Late last month, the Bitcoin price saw a jaw-dropping trading session, with the BTC price gaining 42% in a 24-hour time frame; this was Bitcoin’s best daily performance in over six years. This move, which brought the asset from $7,300 to $10,500, shocked many, with many seeing the surge as entirely non-sensical.

Though, retrospective analysis has shown that $7,300 was the price of the 200-day moving average on the CME futures market at that time, making the 42% bounce extremely peculiar. While there is no guarantee a bounce will happen again, according to this BTC price analysis, Bitcoin is yet again knocking on the door of the 200-day moving average on the CME’s chart.

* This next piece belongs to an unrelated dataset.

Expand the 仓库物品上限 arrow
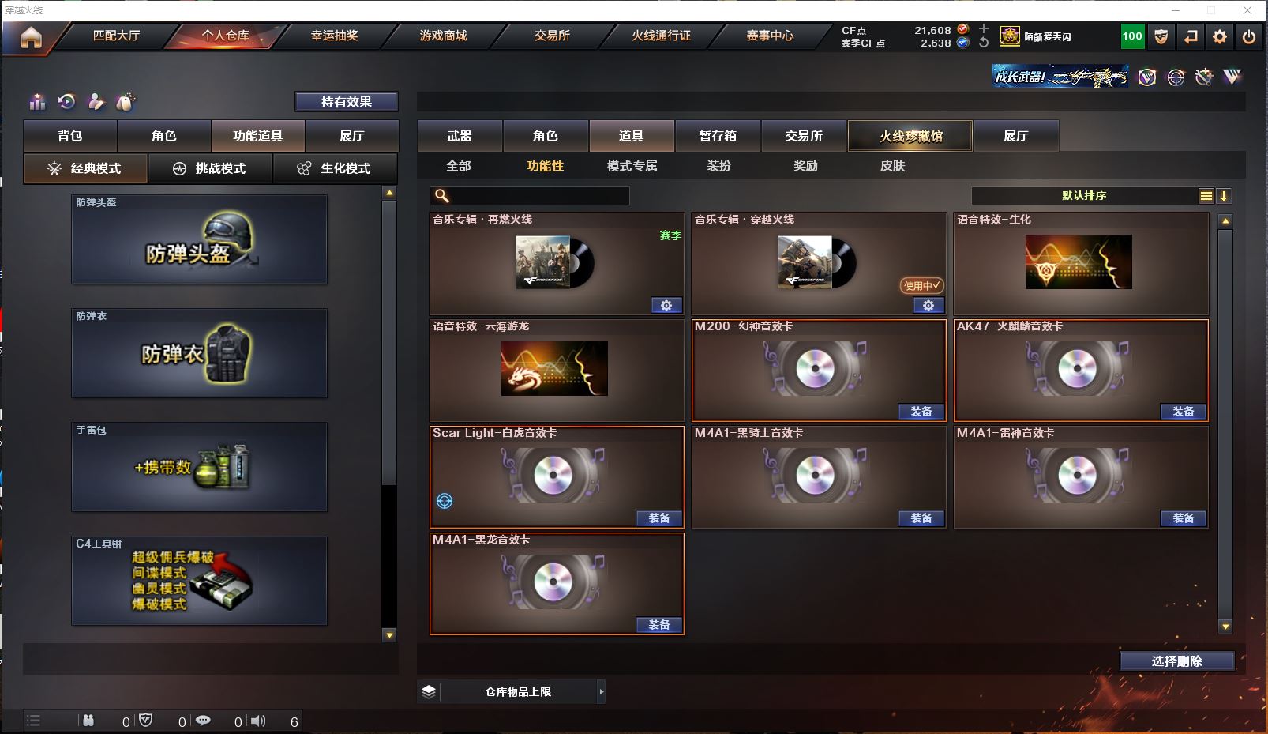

What do analysts expect to happen this time around?

Bitcoin has declined below the psychological level of $8,000 for the first time since October 25. Interestingly, the trading volume on Bitcoin futures exchange Bakkt is increasing, which suggests that institutional investors are happy to enter the market at lower prices. One of the possible reasons behind the ongoing decline is the so-called mining capitulation.

The phenomenon was discussed in detail by crypto analyst Cole Garner, who argued that small miners are forced to giving up on the process as it becomes too expensive for them. The gradual exit of unhappy miners could soon end up in a massive sell-off that could drag the Bitcoin price to new lows that were unthinkable last summer.